En los áridos bosques del noreste de Brasil, los científicos han descubierto que desde la época del antiguo Egipto, se ha estado construyendo una supercolonia de termitas que en la actualidad alcanza un área semejante al de Gran Bretaña.

Los investigadores que estudian el vasto paisaje de alrededor de 200 millones de montículos con forma de cono, tomaron muestras de suelo de 11 lugares y encontraron que algunos empezaron a construirse hace aproximadamente 3.820 años.

Material de desecho

La especie responsable de la construcción de estos montículos, que miden entre 2 y 4 metros de altura y hasta 9 metros de ancho y fácilmente visibles desde Google Earth, es Syntermes dirus.

Syntermes dirus, especie de termitas responsable de la construcción de estos montículos.

Esos montículos no son hogares para los insectos, como pueden ser los construidos por otras especies de termitas.
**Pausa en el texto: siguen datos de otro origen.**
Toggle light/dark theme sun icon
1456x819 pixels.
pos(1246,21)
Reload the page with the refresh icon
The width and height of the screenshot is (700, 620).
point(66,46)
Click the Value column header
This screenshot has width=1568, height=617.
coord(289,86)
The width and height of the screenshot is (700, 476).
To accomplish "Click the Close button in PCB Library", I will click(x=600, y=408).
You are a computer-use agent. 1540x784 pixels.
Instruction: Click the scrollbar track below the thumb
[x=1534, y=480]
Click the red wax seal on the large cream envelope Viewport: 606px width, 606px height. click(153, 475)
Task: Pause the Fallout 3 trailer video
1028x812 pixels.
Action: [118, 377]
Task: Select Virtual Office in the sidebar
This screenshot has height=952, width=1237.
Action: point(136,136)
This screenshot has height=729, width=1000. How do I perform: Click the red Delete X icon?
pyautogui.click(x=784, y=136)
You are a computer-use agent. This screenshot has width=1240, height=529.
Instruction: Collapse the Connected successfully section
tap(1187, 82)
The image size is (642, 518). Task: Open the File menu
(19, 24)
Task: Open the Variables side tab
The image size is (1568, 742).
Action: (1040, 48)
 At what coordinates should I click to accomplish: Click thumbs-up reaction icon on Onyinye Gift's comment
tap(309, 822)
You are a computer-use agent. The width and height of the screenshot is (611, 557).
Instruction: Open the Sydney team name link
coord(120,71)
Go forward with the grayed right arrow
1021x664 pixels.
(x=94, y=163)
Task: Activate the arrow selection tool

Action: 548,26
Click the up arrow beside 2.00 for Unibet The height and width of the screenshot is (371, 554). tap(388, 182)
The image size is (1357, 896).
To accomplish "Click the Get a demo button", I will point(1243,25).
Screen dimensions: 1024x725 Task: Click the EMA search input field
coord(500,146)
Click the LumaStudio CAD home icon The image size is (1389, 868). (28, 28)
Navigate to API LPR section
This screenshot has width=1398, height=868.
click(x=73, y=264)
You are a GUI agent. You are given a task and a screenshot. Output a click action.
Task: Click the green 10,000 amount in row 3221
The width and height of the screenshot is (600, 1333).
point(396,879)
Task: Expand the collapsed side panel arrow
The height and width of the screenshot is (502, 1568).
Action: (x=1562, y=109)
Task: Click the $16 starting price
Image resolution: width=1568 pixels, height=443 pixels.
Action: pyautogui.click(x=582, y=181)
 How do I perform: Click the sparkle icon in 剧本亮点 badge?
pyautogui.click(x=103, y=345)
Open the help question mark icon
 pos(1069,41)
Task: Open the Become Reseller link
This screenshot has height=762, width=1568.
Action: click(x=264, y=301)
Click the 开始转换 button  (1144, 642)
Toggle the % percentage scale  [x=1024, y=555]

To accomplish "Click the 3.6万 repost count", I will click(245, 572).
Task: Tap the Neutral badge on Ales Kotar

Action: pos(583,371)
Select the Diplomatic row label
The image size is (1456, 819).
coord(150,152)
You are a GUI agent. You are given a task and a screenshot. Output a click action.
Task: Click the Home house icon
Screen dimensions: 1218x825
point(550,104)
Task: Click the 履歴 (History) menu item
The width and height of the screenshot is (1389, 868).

Tampoco forman parte de un sistema de ventilación, ya que están sellados.

En su lugar, sugieren los investigadores, las estructuras son simplemente material de desecho que las termitas sacan a la superficie a medida que excavan las extensas redes de túneles subterráneos en los que viven.

Juntos, los millones de montículos contienen un estimado de 10 kilómetros cúbicos de material. Ese volumen, que es equivalente a unas 4.000 grandes pirámides de Giza, hace que las estructuras sean el ejemplo más grande construido por una sola especie de insecto.

El investigador Stephen Martin, académico en la Escuela de Medio Ambiente y Ciencias de la Vida de la Universidad de Salford en Reino Unido y coautor del estudio, puntualizó:

“Estos montículos fueron formados por una única especie de termitas que excavó una red masiva de túneles para permitirles acceder a las hojas muertas para comer de forma segura y directamente desde el suelo del bosque”.

Inusual patrón

Los montículos de termitas contienen un estimado de 10 kilómetros cúbicos de suelo, un volumen equivalente a unas 4.000 pirámides de Giza.

Los montículos han permanecido ocultos a la vista en gran parte por los bosques de “caatinga”, una especie de caducifolio espinoso único en el noreste de Brasil, donde alrededor del 50 por ciento de la cubierta arbórea original se ha alterado para uso agrícola en las últimas décadas.

Los investigadores especularon que el patrón “extrañamente regular” de los montículos podría haber sido el resultado de la competencia entre las termitas.

Los resultados de una serie de pruebas realizadas lleva a los investigadores a sugerir que el patrón no es generado por interacciones agresivas.

En cambio, proponen que el patrón es resultado de procesos autoorganizativos facilitados por la mayor conectividad de la red del túnel y conducidos por la episódica caída hojas en el bosque seco.

Los investigadores subrayan que aún quedan muchas preguntas por hacer. Por ejemplo, nadie sabe cómo se estructuran físicamente estas colonias de termitas debido a nunca se ha encontrado una cámara reina de la especie.